- Born: 8 February 1974 (age 51) Dublin, Ireland
- Occupations: Model; television personality;
- Spouse: Ronan Keating ​ ​(m. 1998; div. 2015)​
- Partner: John Conroy (2012–present)
- Children: 3

= Yvonne Connolly =

Irish model (born 1974)

Yvonne Connolly (born 8 February 1974) is an Irish model and television personality.

== Career ==
Connolly began her career working as a commercial model for brands including Coca-Cola, Superquinn, Bank of Ireland and the National Lottery. In 2013, Connolly competed in Celebrity MasterChef Ireland on RTÉ One. She was eliminated in the fifth week of the competition. Following her appearance on the show, Connolly picked up several cookery guest spots on television programmes including Virgin Media One's The Six O'Clock Show and ITV's This Morning.

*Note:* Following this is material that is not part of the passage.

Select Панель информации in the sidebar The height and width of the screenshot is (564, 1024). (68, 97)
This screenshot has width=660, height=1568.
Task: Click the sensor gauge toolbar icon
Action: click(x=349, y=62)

In 2014, Connolly appeared as a mentor on the RTÉ One factual entertainment series, The Family Project.

== Personal life ==
On 30 April 1998, Connolly married Boyzone singer, Ronan Keating. Together, they have three children: a son Jack, born in 1999 and daughters Marie (known as "Missy") and Ali born in 2001 and 2005. In 2010, Connolly and Keating announced their separation; their divorce was finalised in March 2015. Connolly has been in a relationship with cinematographer John Conroy since 2012. In March 2023, Connolly became a grandmother for the first time, after her son Jack became a father.

In November 2019, Connolly was left with severe facial injuries when one of her horses kicked her in the face. Her injuries included a broken jaw, fractured nose and severely damaged eye socket. Connolly has spoken in-depth about her long road to recovery, but continues to train and ride horses.